JOB ITEM A => From the passage on the Schneider/Erdman photography lab, reproduce verbatim the text between "The Harvard Art" and "by Jennifer Quick.", inclusive.
JOB ITEM B => Render this sentence from the passage on the Schneider/Erdman photography lab in Spanish: "In 1981, Gary Schneider and John Erdman founded a photography printing business in the heart of downtown Manhattan."

In 1981, Gary Schneider and John Erdman founded a photography printing business in the heart of downtown Manhattan. Working with countless photographers, technicians, assistants, and other printers in the years that followed, Schneider/Erdman, Inc. produced iconic photographs and publications that defined an era.
The Harvard Art Museums recently acquired the Schneider/Erdman Printer’s Proof Collection, which includes nearly 450 printer’s proofs from the pair’s Manhattan-based photo lab. Together with test prints, business records, and archival materials generously given to the museums by the artists, the collection illuminates the lab’s three decades of work and has spurred a range of cross-disciplinary projects and new research questions. The collection will be featured in the museums’ upcoming exhibition and print publication Analog Culture: Printer’s Proofs from the Schneider/Erdman Photography Lab, 1981–2001, curated and edited by Jennifer Quick.

DATASET ENTRIES =>
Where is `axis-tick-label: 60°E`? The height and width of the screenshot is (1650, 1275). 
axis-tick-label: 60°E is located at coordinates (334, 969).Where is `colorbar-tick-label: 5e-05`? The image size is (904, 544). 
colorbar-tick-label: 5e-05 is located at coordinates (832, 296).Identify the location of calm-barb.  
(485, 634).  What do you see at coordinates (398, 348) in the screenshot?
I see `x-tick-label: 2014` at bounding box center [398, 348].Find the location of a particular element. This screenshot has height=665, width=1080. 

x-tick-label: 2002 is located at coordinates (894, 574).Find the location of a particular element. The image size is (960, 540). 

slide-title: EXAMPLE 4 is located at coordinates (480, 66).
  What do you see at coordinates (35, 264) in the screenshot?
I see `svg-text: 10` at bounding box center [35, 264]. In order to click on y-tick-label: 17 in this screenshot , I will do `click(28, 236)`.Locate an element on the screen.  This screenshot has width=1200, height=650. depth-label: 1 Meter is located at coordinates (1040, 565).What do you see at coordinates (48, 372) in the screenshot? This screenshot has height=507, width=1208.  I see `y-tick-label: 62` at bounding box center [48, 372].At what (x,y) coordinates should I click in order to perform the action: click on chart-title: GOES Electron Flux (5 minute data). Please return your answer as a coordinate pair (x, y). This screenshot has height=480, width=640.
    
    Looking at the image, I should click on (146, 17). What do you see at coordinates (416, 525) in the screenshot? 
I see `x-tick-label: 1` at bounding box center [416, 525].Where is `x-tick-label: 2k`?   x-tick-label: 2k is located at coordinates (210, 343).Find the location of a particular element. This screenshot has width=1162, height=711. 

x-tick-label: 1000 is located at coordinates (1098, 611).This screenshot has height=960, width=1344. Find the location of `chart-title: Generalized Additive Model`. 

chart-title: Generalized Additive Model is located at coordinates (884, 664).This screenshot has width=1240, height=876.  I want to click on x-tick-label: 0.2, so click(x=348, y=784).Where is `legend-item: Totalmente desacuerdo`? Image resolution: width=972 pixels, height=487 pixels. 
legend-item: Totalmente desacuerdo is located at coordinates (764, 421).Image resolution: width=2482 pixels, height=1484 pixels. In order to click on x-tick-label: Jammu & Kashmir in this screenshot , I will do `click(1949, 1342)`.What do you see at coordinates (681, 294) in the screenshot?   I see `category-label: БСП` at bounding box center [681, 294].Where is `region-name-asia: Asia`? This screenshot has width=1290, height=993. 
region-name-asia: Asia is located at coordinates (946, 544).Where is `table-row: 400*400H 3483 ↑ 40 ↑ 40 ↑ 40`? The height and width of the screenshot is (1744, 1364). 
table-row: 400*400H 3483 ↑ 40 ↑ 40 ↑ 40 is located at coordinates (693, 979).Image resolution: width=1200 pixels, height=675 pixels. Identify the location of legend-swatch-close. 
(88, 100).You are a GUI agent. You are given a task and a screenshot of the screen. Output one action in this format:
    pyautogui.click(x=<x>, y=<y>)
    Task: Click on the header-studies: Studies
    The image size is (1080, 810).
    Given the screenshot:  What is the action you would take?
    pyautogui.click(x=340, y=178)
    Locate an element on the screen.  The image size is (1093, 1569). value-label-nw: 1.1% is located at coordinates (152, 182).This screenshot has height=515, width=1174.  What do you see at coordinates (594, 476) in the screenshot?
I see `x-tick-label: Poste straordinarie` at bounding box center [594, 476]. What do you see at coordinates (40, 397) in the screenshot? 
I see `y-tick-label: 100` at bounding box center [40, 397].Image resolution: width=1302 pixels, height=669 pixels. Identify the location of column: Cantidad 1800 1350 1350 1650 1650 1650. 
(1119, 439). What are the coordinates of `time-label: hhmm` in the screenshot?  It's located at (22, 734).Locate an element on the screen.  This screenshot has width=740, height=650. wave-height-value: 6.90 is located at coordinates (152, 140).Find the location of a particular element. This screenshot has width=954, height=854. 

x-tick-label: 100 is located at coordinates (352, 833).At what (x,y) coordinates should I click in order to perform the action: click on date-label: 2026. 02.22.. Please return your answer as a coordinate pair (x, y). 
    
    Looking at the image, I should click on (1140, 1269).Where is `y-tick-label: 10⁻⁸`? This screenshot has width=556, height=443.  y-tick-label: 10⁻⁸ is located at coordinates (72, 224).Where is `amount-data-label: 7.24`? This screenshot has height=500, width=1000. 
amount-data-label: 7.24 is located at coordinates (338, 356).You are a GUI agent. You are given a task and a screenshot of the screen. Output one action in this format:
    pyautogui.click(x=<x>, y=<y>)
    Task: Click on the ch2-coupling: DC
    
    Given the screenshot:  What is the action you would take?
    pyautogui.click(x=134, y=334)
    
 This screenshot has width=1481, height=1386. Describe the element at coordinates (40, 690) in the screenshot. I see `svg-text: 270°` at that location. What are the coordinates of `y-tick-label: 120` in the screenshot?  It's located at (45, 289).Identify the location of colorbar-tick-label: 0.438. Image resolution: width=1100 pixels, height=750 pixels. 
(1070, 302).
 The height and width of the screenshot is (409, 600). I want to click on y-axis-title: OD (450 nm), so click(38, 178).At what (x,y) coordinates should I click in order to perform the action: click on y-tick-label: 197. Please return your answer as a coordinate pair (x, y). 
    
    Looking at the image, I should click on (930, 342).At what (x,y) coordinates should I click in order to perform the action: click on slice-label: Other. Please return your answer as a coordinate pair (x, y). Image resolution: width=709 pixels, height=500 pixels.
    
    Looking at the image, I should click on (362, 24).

REPLY A =>
The Harvard Art Museums recently acquired the Schneider/Erdman Printer’s Proof Collection, which includes nearly 450 printer’s proofs from the pair’s Manhattan-based photo lab. Together with test prints, business records, and archival materials generously given to the museums by the artists, the collection illuminates the lab’s three decades of work and has spurred a range of cross-disciplinary projects and new research questions. The collection will be featured in the museums’ upcoming exhibition and print publication Analog Culture: Printer’s Proofs from the Schneider/Erdman Photography Lab, 1981–2001, curated and edited by Jennifer Quick.

REPLY B => En 1981, Gary Schneider y John Erdman fundaron un negocio de impresión fotográfica en pleno corazón del centro de Manhattan.